I’m going through some files and found some of Greg’s oldest notes on Orlanth (from about 1977):
The council of gods in Dragon Pass is made of several major deities. Orlanth is foremost among them, for he enforces the cosmic order. Others on the council include Humakt, Issaries, Lhankor Mhy.
The primary purpose of the Orlanth cult is the maintenance of the Cosmic Order which he helped establish.
And as those earliest notes make clear – Orlanth CANNOT compromise with Chaos or with the Red Goddess, who is allied with it. His very purpose is to stop them. Now I think I did a pretty good job of making that point in the Lightbringers book, but Greg’s earliest notes are even more direct and to the point.
The primary purpose of the Orlanth cult – in Greg’s notes – is to maintain the cosmic order established with the Compromise. Part of that means fighting against any new intrusions of Chaos into that cosmic order. He’s locked into that role by the Compromise – the gods have no free will.

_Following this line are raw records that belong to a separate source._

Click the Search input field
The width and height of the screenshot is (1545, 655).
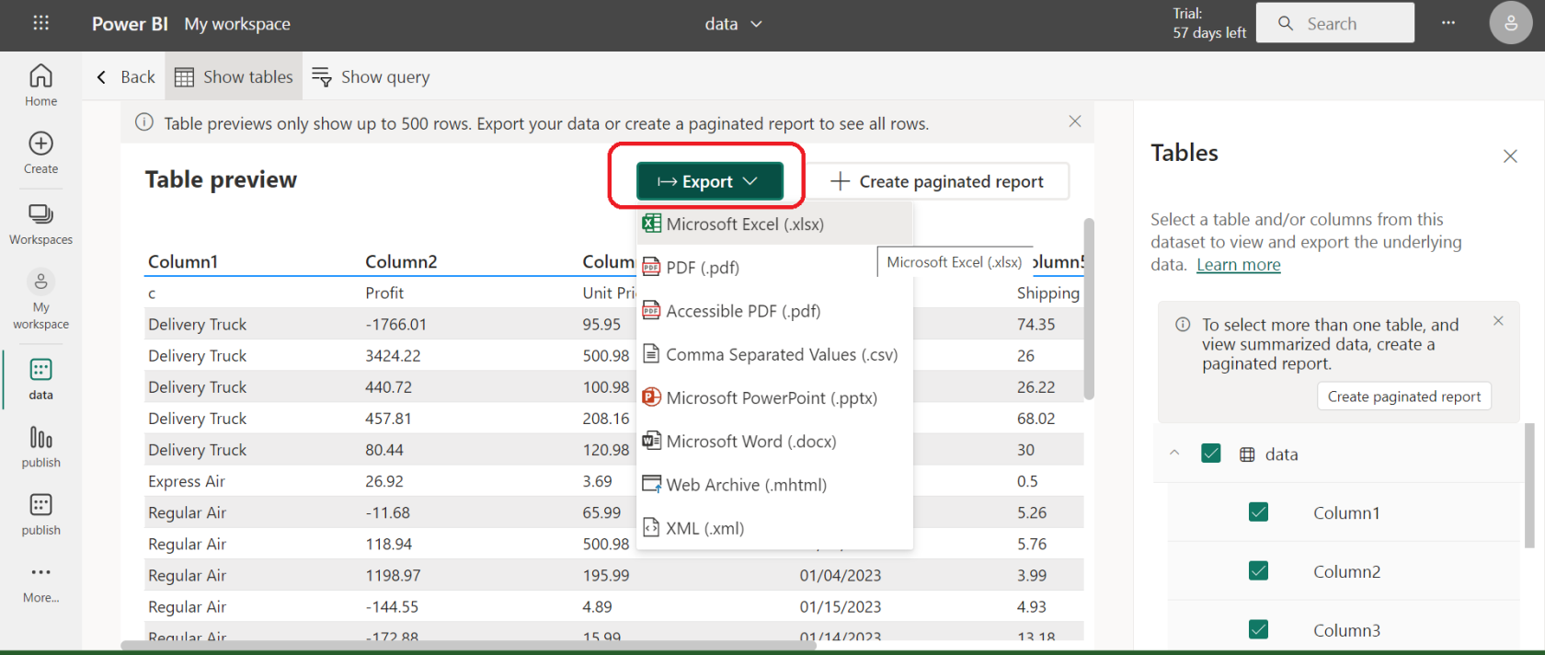coord(1345,24)
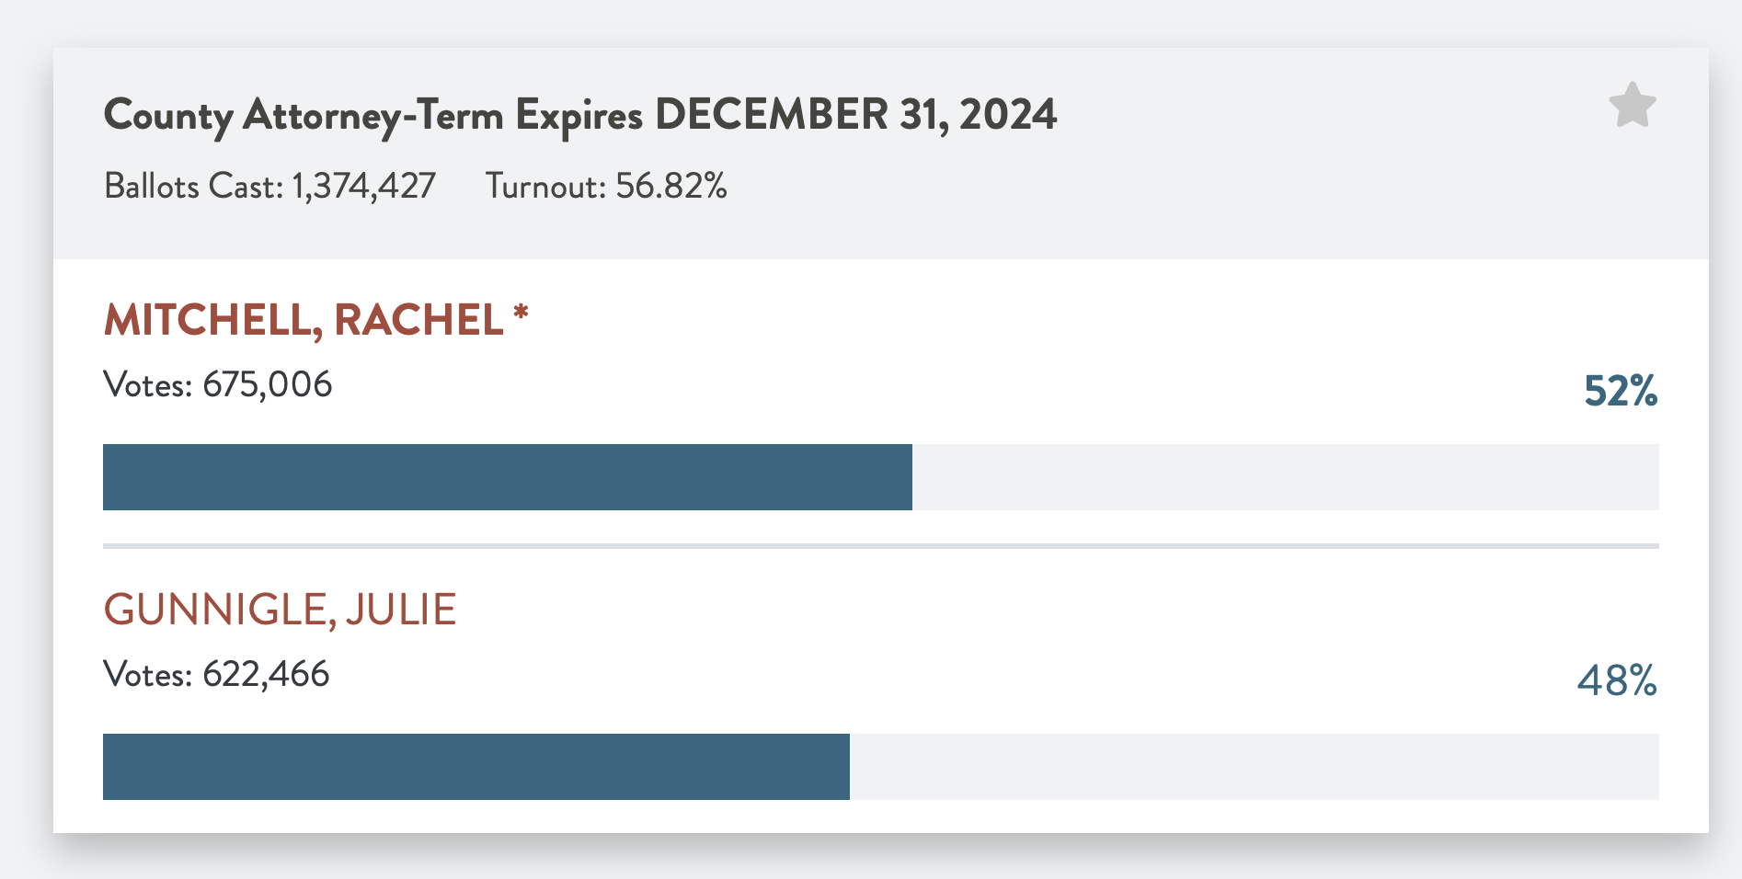Select the GUNNIGLE, JULIE candidate name
The image size is (1742, 879).
[281, 611]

The Red Goddess achieved goddess-hood by making a new intrusion of Chaos into the cosmic order. She cannot help but destabilise that order. And as the Red Moon, she is also locked into her role.
Yelm upholds the social order by Being. His presence alone is sufficient to maintain the order; his absence dooms the order.
Orlanth upholds the social order by Doing. He quested to save and re-establish the Cosmic Order, and he maintains it by his deeds. Yelm on the other hand sat in the Underworld dead, and waited for Orlanth to show up and make peace. Orlanth’s approach to things is a little more dynamic than Yelm.
The Red Goddess creates a crisis in the cosmos, deliberately bringing Chaos within, and forcing a collapse of the cosmic order. This will force mortals to establish a new cosmic order, one less defined by the Gods War conflicts and offering liberation to mortals. Ponder that carefully to get a change for Illumination.
Yelm’s cult believes that Yelm is so indispensable that he could restore the Cosmic Order by doing nothing until the rebel gods came to him to make amends. And from his vantage he’s right – but of course the rebels gods needed to do a lot of things to get there.